** Opening Information given block **

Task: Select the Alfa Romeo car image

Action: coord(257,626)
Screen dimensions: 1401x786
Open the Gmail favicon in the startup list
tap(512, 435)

** Closing Information given block **

Your instructions:
The response must consist of all the data, reproduced without alteration.

Exercise output:
Task: Select the Alfa Romeo car image

Action: coord(257,626)
Screen dimensions: 1401x786
Open the Gmail favicon in the startup list
tap(512, 435)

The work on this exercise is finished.